Sep 24, 2005 02:00 AM

Chinese President Hu Jintao arrived in Ottawa for a four-day visit to Canada. Hu's visit came on the heels of US Treasury Secretary John Snow's survey of Alberta's oil-producing regions. Those visits by representatives of the world's two largest energy consumers highlighted Canada's emerging position as a key "low risk" oil and gas supplier.
Since Canada's oil sands reserves were officially recognized in 2003, international interest in these assets has gathered momentum. Estimated at 180 bn barrels, Canadian oil resources are second only to Saudi Arabia. Development that was begun timidly decades ago by Great Canadian Oil Sands (now Suncor Energy) today includes dozens of players.

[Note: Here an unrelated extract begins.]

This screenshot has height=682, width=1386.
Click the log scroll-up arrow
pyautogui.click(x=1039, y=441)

This enormous resource is located on the North American continent, in a politically stable country and reaches the market via a fully integrated infrastructure of pipelines and refineries. From a risk management perspective, these elements make including Canadian oil sands assets in a company's global portfolio very attractive. However, the number of players involved hides the fact that production from oil sands tends to be concentrated.
There are two methods of oil sand production: mining and "in situ." The mining approach excavates the oil sand, removes it by truck and separates the bitumen from the sand by adding warm water and agitating it. In contrast, the in situ process removes the oil from the sand underground through a variety of methods, such as cyclic steam stimulation or steam-assisted gravity drainage. Once the bitumen has been extracted it is either diluted and refined or upgraded into synthetic crude oil. These production methods are extremely resource- and manpower-intensive -- and consequently expensive.

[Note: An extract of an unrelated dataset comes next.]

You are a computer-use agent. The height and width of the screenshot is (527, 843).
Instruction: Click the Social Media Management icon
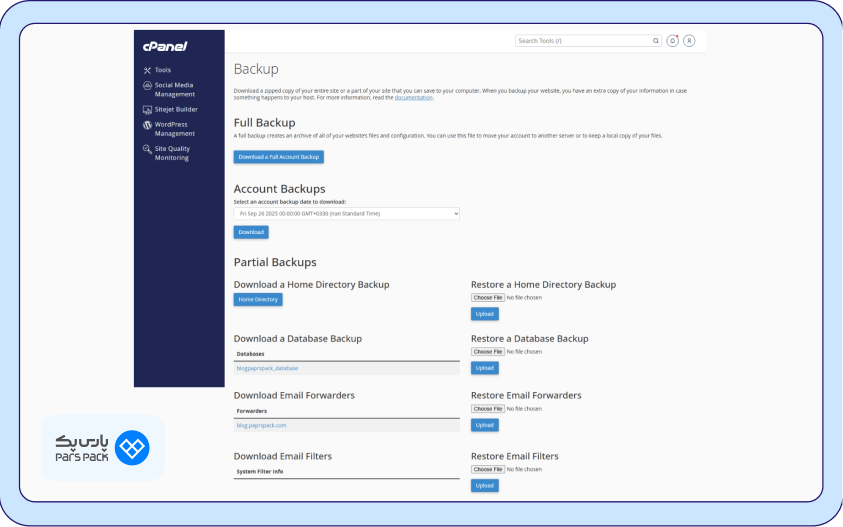coord(147,86)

Investment in "unconventional" production and Canadian oil sands has the potential to change the North American supply curve. To date, most oil production has come from conventional sources. In contrast, unconventional supply will come in very large increments. This trend is positive from an investment and production perspective. However, the short-term supply curve may encounter significant interruptions while new production comes on stream.
Given the potential for a relatively stable and high-volume supply, it is not surprising that the United States and China have significantly increased their interest in Canada's oil sands. However, Washington and Beijing have adopted different approaches:

China.
Despite talk in 2004 of massive Chinese investment, what has actually materialized is a very measured and careful approach to the entire value chain. This strategy developed in response to the adverse reaction China encountered when it attempted to take control of large resource companies.
China's new strategy involves taking minority positions in private companies. As minority owners, Chinese companies can tap business expertise and technology without causing controversy or undesirable government interference. In 2005, there have been three major Chinese investments in the sector.

United States.
High-ranking US officials have only recently shown interest in oil sands. However, US companies have long been major players and are increasing their stakes. ExxonMobil and its subsidiary Imperial Oil have the most prominent presence in the sector. Recently, more US companies have bought into the sector.
Canada's potentially immense resources give it the upper hand in the North American energy market. Given the importance of energy supply for the stability of the world economy, this advantage could translate from economic benefit into political power.

However, competition for the fruits of this growing wealth has the potential to destabilize the Canadian political system:

Provincial power.
Ottawa may have a difficult time leveraging its oil wealth in foreign policy, because provincial governments own the resources.

Uneven growth.
Economic gains from the oil sands boom are concentrated in the Canadian west. The negative impact of increasing energy costs and a slowdownin the automotive sector will be mostly felt in the Canadian east, particularly Ontario.

Canada is set to gain from its position as North America's premier oil supplier and one of the world's most stable exporters.
However, federal-provincial relations will need to be expertly managed in order to avoid an increase in political acrimony over oil revenues and, consequently, in investor risk perception.